*GIVEN PASSAGE*.
"""
# I saw a ....



## riccil0ve (Mar 28, 2009)

We have a lot of coyotes too. It's a bad word in my neck of the woods, haha. Of course, I think they're pretty cool too. I saw one once with all the hair on his tail gone, one of his back legs was probably broken, because he carried it up and didn't put it down. I was so tempted to get a tranquilizer gun and get him to a vet, but I only saw him for a second before he ran away. It was so sad. =[

We have come across deer before. There are two young ones that get real close to the barn, maybe ten feet away from the pasture fence, and Ricci got SOOO excited. It was back in the days when she didn't have a pasture buddy, and she kept calling to the deer like they would talk back. She was pretty upset when they ignored her. We've also met the two young ones on the trail. They were on the side eating, Ricci didn't even see them.


----------



## Wallaby (Jul 13, 2008)

That is really sad!
"""
*STORED RECORDS*.
"""
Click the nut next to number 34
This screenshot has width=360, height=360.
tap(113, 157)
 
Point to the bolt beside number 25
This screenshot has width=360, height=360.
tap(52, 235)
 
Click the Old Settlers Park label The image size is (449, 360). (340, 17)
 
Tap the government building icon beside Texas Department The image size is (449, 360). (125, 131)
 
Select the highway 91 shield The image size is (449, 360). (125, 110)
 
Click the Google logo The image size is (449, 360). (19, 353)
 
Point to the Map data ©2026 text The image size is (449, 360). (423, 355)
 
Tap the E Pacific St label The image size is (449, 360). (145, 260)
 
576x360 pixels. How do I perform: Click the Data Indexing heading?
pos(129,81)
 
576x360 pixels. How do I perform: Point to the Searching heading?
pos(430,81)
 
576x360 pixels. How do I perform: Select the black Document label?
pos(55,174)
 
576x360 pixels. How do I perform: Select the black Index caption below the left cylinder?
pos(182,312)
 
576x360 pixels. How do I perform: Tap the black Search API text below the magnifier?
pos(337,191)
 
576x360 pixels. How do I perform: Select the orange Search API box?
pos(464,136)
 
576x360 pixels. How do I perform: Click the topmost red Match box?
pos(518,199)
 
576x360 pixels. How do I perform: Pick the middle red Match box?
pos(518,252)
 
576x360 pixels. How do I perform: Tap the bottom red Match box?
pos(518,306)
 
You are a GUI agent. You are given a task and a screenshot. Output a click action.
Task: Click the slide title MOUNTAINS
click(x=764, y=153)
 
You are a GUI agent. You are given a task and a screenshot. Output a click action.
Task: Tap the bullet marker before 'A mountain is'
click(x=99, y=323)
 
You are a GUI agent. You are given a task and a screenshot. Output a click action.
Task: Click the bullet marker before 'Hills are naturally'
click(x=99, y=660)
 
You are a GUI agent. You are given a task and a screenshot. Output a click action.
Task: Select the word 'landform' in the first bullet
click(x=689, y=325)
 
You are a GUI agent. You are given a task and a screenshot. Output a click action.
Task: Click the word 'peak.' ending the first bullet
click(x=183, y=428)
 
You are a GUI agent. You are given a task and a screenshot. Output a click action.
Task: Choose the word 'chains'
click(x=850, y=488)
"""
*REQUIRED WORK*.
1) For the forum thread, mark each statement yes or no, citing the exact words of the thread that decide it. (a) The injured coyote the poster saw was missing the hair on its tail. (b) The poster got the injured coyote to a vet. (c) Ricci noticed the two young deer when they met them on the trail.
2) Reproduce the forum thread verbatim, everything from "We have come" down to "is really sad!".

*SOLUTIONS IN ORDER*.
1)
(a) Yes: "I saw one once with all the hair on his tail gone"
(b) No: "I only saw him for a second before he ran away"
(c) No: "Ricci didn't even see them"

2)
We have come across deer before. There are two young ones that get real close to the barn, maybe ten feet away from the pasture fence, and Ricci got SOOO excited. It was back in the days when she didn't have a pasture buddy, and she kept calling to the deer like they would talk back. She was pretty upset when they ignored her. We've also met the two young ones on the trail. They were on the side eating, Ricci didn't even see them.


----------



## Wallaby (Jul 13, 2008)

That is really sad!